投手では黒原 拓未(智弁和歌山出身)が戦力となり、塹江 敦哉(高松北出身)が復活した。2021年ドラフト1位の黒原は2年間に渡って結果を残すことができなかった。しかし今年は51試合(先発2試合)に登板し完全な勝ちパターンではないものの防御率1.73と安定している。奪三振率も10.20とチーム2位だ。

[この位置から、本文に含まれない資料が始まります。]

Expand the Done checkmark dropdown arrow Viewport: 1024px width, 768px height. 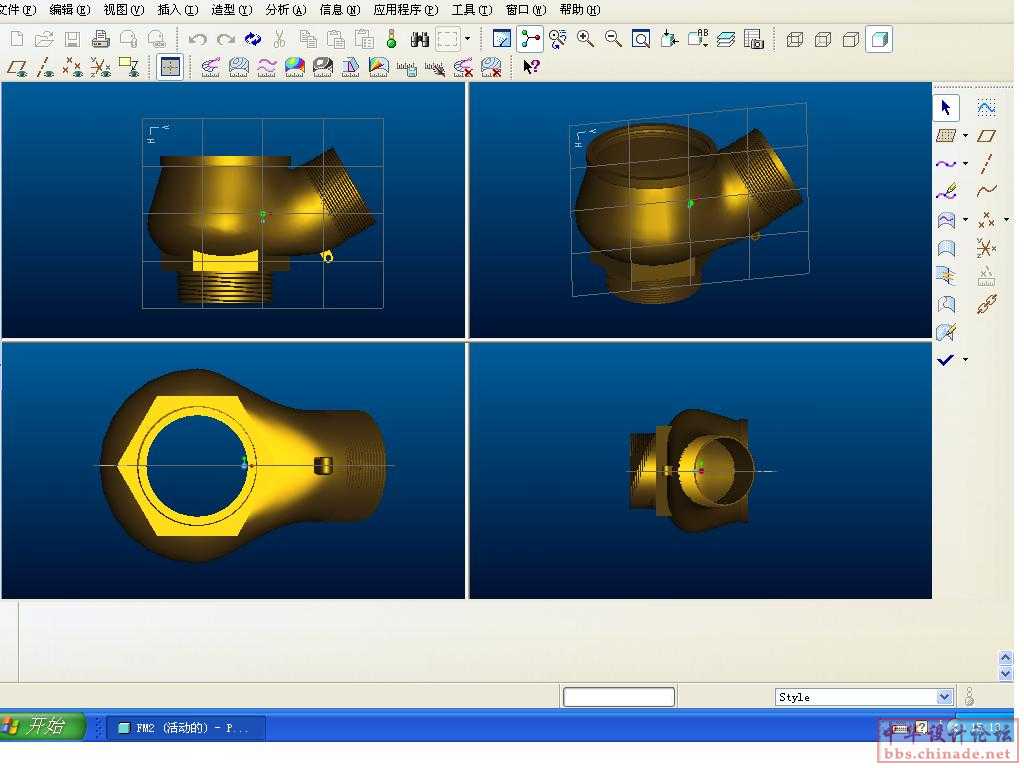coord(965,360)
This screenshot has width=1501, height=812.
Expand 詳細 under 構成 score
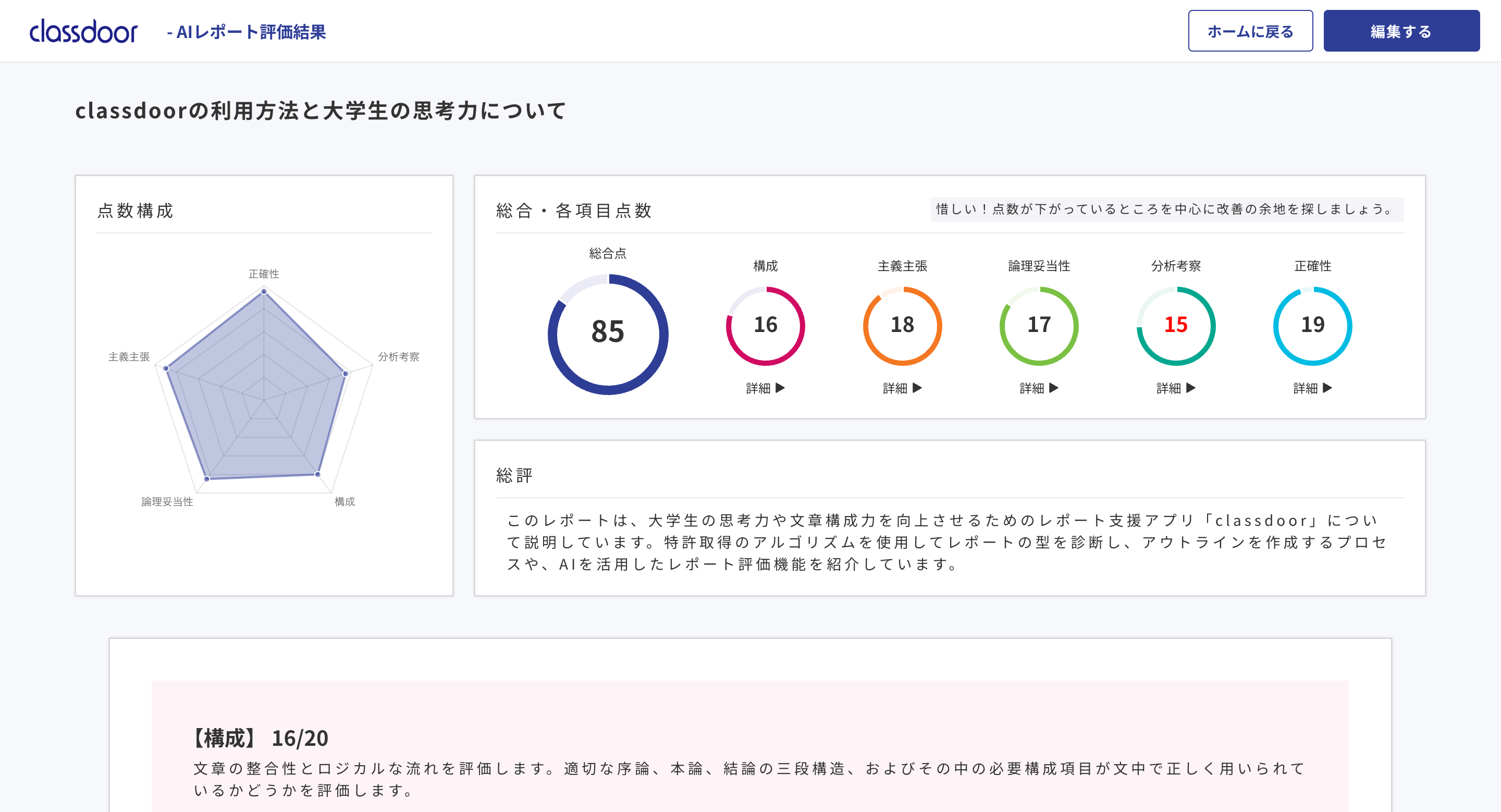point(765,388)
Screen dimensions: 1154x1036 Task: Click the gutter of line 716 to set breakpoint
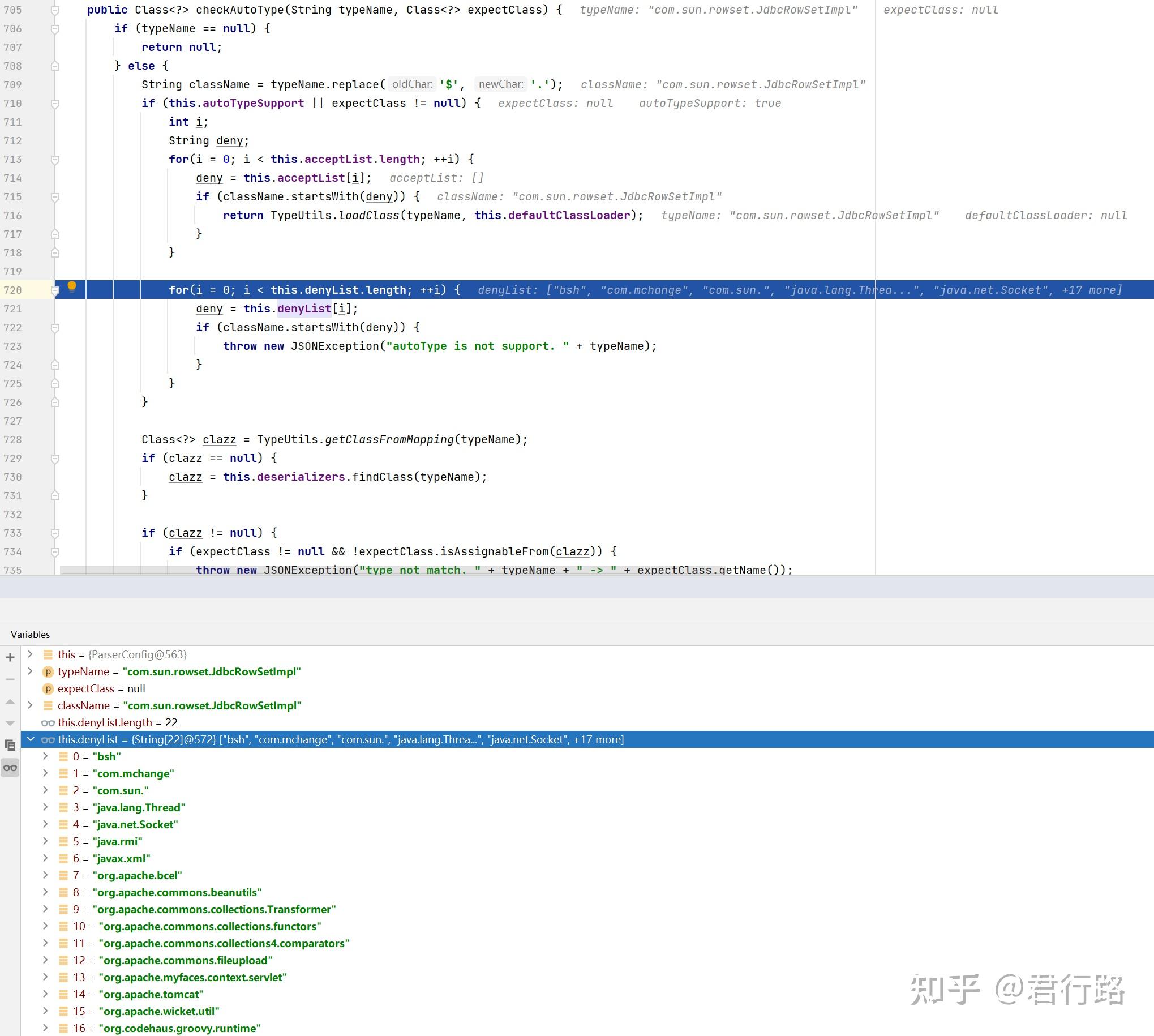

一方の塹江は2020年、2021年と2年連続で50試合以上に登板するもその後は低迷。昨年は8試合の登板で防御率5.14と戦力になれなかった。しかし今年は53試合の登板で2勝0敗16ホールド、防御率1.58と完全に復活している。
歴史的な大失速したとはいえ、この3人の台頭は大収穫。黒原、塹江は来季も中継ぎとして稼働し、矢野も2年連続で規定打席到達。さらに打撃成績を伸ばせば、球界を代表するショートと呼ばれる存在になりそうだ。